凯氏定氮的具体步骤
1、消化:精密称取大豆样品1.0g左右,放入干燥的250 ml消化管中,加入0.4g CuSO4 7g K2SO4 10ml H2SO4先200'C炭化,待泡沫停止后提高温度到450'C,加热至液体沸腾,待瓶内液体呈蓝绿色透明后,再继续加热0.5h。
冷却后加入20ml水,移入100ml容量瓶中,用少量水洗涤消化管2~3次,洗液合并于容量瓶中定容。
2、蒸馏:连接凯氏定氮装置,于水蒸气发生瓶内装水至2/3处,加甲基红指示剂数滴及数ml硫酸,保持水呈酸性。
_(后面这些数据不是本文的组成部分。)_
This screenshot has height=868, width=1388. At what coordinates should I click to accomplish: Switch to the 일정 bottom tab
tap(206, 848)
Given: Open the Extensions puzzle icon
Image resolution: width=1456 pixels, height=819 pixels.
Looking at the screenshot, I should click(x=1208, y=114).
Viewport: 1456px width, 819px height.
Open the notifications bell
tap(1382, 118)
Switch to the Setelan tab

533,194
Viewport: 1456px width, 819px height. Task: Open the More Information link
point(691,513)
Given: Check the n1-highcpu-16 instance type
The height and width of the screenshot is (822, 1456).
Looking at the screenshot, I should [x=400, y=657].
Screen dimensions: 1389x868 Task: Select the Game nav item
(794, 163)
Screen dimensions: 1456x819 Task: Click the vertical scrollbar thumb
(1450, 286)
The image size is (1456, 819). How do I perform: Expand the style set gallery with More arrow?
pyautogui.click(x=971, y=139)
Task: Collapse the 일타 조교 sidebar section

加入数粒玻璃珠以防暴沸,调节火力加热煮沸水蒸气发生瓶内的水。
3、向吸收瓶内加入20g/L硼酸溶液20ml及混合指示剂2滴,并使冷凝管下端插入液面以下,吸取10ml样品消化稀释液由进样口进入反应室,并以10ml水洗涤进样口使其流入反应室内,将400g/L NaOH溶液10ml倒入进样口,立即夹紧螺旋夹,并加入少量蒸馏水,密封进样口。
当蒸汽通入反应室时,准确计时,反应产生的氨气通过冷凝管进入吸收瓶,蒸馏5min,移动吸收瓶,使冷凝管下端离开液面,再蒸馏Imin,然后用少量水冲洗冷凝管下端外部,取下吸收瓶。
停止加热,使反应室内的液体进入汽水分离器,打开进样口的螺旋夹,将汽水分离器的液体放出。再向反应室内加入蒸馏水,夹紧螺旋夹,再次进行加热至水蒸汽放出,停止加热,使反应室内的水进入汽水分离器,进行洗涤。
4、滴定:用0.025mol/L硫酸标准溶液滴定吸收液至灰色。
5、计算:X= 2cVX 14X5.71/m
X为样品中蛋白质的含量,%;c为硫酸标准溶液的浓度,molL;V为样品消化液消耗硫酸标准溶液的体积,ml;m为样品的质量,g。
注意事项
(1) 样品应是均匀的。固体样品应预先研细混匀,液体样品应振摇或搅拌均匀。
(2) 样品放入定氮瓶内时,不要沾附颈上。万-沾附可用少量水冲下,以免被检样消化不完全,结果偏低。
(3) 消化时如不容易呈透明溶液,可将定氮瓶放冷后,慢慢加入30%过氧化氢(H2O2)2-3ml,促使氧化。
(4) 在整个消化过程中,不要用强火。保持和缓的沸腾,使火力集中在凯氏瓶底部,以免附在壁上的蛋白质在无硫酸存在的情况下,使氮有损失。
(5)如硫酸缺少, 过多的硫酸钾会引起氨的损失,这样会形成硫酸氢钾,而不与氨作用。因此,当硫酸过多的被消耗或样品中脂肪含量过高时,要增加硫酸的量。
(6)加入硫酸钾的作用为增加溶液的沸点,硫酸铜为催化剂,硫酸铜在蒸馏时作碱性反应的指示剂。
(7)混合指示剂在碱性溶液中呈绿色,在中性溶液中呈灰色,在酸性溶液中呈红色。如果没有溴甲酚绿,可单独使用0.1%甲基红乙醇溶液。
(8) 氨是否完全蒸馏出来,可用PH试纸试馏出液是否为碱性。